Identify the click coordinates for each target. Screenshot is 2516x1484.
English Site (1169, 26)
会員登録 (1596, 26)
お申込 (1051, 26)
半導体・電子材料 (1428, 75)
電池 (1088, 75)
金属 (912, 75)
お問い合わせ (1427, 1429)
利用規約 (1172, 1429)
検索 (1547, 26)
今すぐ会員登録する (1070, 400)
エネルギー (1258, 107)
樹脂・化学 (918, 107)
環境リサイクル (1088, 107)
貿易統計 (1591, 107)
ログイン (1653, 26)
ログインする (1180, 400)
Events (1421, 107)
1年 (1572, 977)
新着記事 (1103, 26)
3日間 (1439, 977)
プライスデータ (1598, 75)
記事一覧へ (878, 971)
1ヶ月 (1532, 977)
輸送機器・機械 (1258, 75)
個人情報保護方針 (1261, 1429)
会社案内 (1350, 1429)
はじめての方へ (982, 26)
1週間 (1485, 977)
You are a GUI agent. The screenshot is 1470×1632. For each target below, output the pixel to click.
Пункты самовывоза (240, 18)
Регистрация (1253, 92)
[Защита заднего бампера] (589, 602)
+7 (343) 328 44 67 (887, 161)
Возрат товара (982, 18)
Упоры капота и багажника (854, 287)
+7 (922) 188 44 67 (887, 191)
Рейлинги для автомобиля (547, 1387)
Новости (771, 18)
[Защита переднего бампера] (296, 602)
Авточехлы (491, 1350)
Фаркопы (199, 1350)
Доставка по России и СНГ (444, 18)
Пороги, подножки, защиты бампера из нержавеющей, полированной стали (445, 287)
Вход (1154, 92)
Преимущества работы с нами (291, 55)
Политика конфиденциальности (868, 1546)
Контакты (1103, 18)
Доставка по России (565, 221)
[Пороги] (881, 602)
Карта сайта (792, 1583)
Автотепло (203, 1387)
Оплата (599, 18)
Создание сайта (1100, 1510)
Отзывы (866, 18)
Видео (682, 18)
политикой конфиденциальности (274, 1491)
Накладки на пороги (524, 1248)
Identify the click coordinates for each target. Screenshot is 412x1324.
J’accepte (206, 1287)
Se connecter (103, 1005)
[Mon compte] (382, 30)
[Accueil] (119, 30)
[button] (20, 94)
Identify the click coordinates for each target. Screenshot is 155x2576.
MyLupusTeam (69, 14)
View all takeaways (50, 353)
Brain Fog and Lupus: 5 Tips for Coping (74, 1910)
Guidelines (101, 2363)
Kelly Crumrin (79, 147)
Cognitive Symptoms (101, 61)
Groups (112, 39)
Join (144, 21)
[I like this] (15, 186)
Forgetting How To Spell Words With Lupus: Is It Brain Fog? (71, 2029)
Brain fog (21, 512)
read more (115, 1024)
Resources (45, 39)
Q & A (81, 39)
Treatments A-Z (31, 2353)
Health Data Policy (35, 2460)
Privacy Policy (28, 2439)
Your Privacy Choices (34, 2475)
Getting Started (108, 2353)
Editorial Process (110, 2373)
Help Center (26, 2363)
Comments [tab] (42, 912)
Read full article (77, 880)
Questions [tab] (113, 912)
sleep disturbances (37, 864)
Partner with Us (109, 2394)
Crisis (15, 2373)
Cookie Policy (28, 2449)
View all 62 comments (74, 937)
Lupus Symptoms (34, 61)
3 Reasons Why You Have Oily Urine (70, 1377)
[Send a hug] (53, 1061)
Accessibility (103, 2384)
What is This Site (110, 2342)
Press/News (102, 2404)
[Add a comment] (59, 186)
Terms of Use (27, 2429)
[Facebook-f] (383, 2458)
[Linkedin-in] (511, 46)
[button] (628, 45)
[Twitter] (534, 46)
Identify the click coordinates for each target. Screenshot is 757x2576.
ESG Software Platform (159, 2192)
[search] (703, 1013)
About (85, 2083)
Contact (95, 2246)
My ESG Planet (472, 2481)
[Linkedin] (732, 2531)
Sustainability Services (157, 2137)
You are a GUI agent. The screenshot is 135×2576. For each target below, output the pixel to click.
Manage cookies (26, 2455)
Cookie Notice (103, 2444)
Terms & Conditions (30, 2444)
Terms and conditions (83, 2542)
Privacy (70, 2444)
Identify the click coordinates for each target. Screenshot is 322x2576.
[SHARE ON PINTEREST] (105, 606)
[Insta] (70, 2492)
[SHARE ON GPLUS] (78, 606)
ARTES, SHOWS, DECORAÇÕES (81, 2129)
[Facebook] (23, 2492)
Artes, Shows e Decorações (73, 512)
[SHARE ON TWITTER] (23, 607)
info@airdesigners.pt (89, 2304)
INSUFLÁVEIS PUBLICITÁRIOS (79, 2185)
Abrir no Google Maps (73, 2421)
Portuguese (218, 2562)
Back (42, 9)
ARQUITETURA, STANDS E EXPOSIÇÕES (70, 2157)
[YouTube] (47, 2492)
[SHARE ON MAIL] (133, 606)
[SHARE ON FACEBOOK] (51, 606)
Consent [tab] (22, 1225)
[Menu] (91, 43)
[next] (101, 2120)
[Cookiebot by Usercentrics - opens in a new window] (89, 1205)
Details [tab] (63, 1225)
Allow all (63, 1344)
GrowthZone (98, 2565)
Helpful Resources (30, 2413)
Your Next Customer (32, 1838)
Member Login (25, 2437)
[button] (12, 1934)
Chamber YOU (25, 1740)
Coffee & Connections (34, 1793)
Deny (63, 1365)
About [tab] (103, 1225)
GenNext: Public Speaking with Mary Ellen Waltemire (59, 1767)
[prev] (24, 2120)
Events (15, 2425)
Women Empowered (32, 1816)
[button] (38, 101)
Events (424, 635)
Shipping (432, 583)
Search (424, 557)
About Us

- Task brief
Check each line of the entries above, and show every one holding the word "Policy".

- Answer box
Health Data Policy (35, 2460)
Privacy Policy (28, 2439)
Cookie Policy (28, 2449)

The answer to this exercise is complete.